Décryptage | Félix Tshisekedi est-il sur les pas du maréchal Mobutu ?
L’annonce par le gouvernement congolais d’un projet de dialogue national inspiré de la Conférence nationale souveraine (CNS) relance un débat politique majeur : le président Félix Tshisekedi emprunte-t-il la même voie que le maréchal Mobutu il y a trente-quatre ans ?
À première vue, le parallèle semble évident.
En 1991, confronté à une grave crise politique, économique et sociale, Mobutu Sese Seko avait convoqué la Conférence nationale souveraine afin de réunir les forces vives de la nation.
Aujourd’hui, c’est dans un contexte dominé par la guerre dans l’est du pays, une crise humanitaire persistante et une forte pression diplomatique que le pouvoir de Félix Tshisekedi évoque un dialogue rassemblant les forces politiques, les confessions religieuses et la diaspora.
Les similitudes existent.
Dans les deux cas, le pouvoir cherche à construire un consensus national autour d’une crise majeure. Les Églises occupent également une place importante dans les discussions, tandis que l’appel à l’unité nationale constitue l’un des principaux arguments avancés.
Mais la comparaison s’arrête rapidement.En 1991, la CNS intervenait dans un contexte de transition vers le multipartisme après plus de vingt-cinq ans de régime autoritaire. Elle visait à redéfinir les institutions de l’État et à organiser une transition démocratique.En 2026, la RDC dispose déjà d’une Constitution, d’institutions élues et d’un cadre juridique différent.
Le défi n’est plus de créer un nouvel ordre politique, mais de renforcer la cohésion nationale face à une crise sécuritaire qui perdure dans l’est du pays.L’autre différence majeure concerne l’objectif affiché. Là où la CNS entendait redistribuer le pouvoir politique, le dialogue envisagé par l’exécutif est présenté comme un cadre de mobilisation autour de la souveraineté nationale et de la paix.

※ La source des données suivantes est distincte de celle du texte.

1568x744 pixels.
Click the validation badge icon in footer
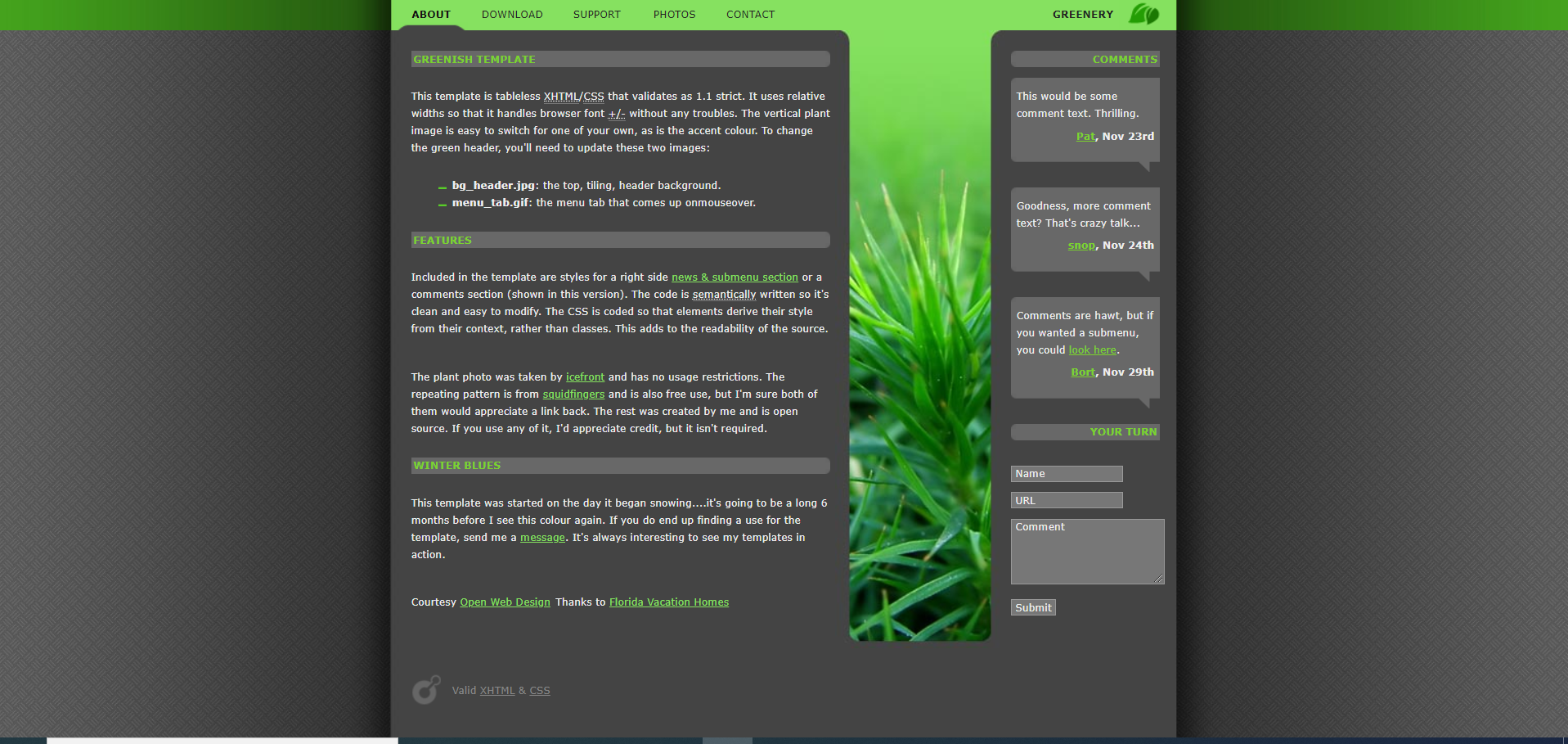pyautogui.click(x=426, y=690)
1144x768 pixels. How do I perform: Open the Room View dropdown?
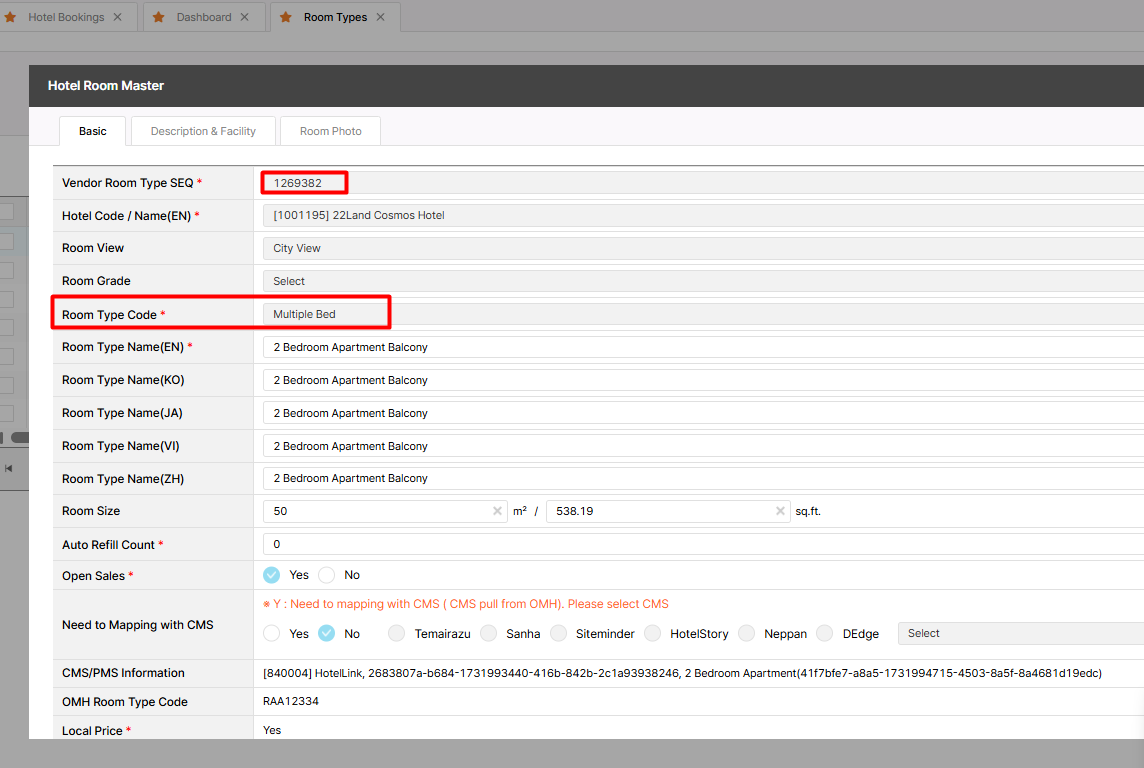700,248
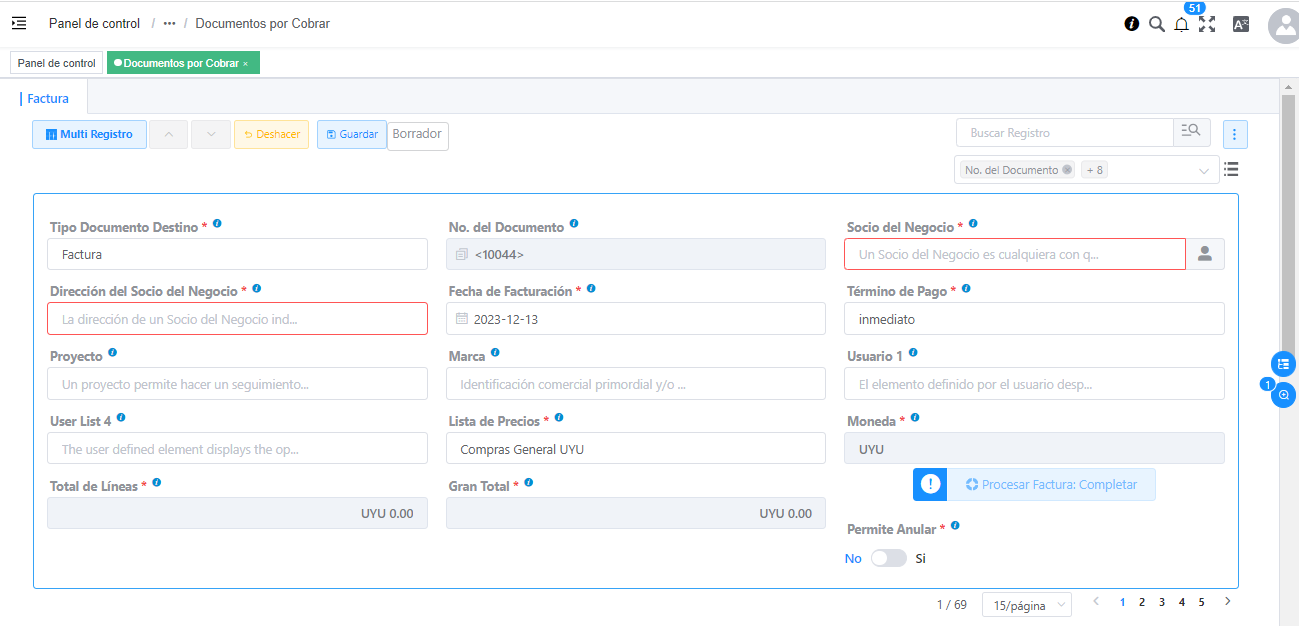
Task: Open global search magnifier icon
Action: click(1156, 24)
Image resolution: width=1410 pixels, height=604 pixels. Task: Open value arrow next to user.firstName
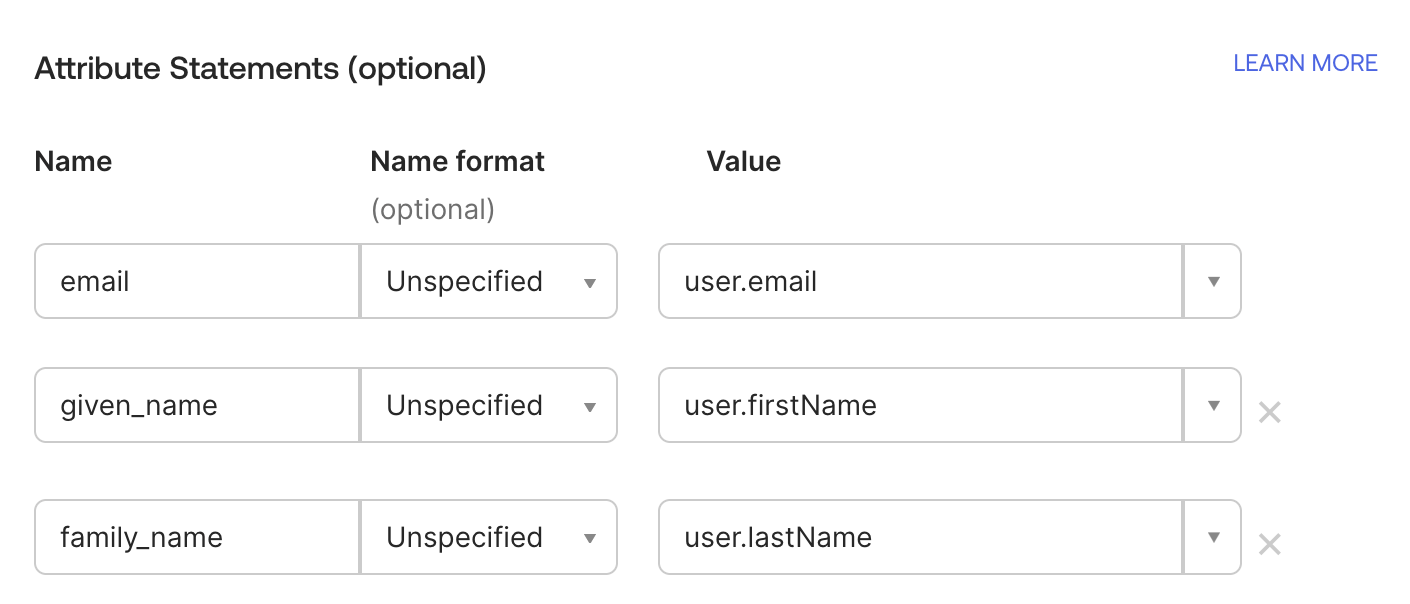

L’histoire invite néanmoins à la prudence.La Conférence nationale souveraine demeure un symbole fort de participation citoyenne. Pourtant, une grande partie de ses résolutions est restée inappliquée en raison des blocages politiques entre le président Mobutu et les institutions de transition.
Cette expérience rappelle qu’un dialogue ne produit des résultats que si les engagements sont suivis d’effets.C’est précisément sur ce point que sera jugée l’initiative actuelle.Le futur dialogue débouchera-t-il sur des décisions concrètes, assorties d’un calendrier, de mécanismes de mise en œuvre et d’un suivi indépendant ? Ou risque-t-il d’être perçu comme une nouvelle concertation sans impact durable ?
La véritable question n’est peut-être pas de savoir si Félix Tshisekedi marche sur les pas du maréchal Mobutu. Elle est de déterminer si la classe politique congolaise a appris des leçons de la Conférence nationale souveraine.
Car, en République démocratique du Congo, les dialogues n’ont jamais manqué. Ce sont souvent leur application et leur capacité à produire des réformes durables qui ont fait défaut.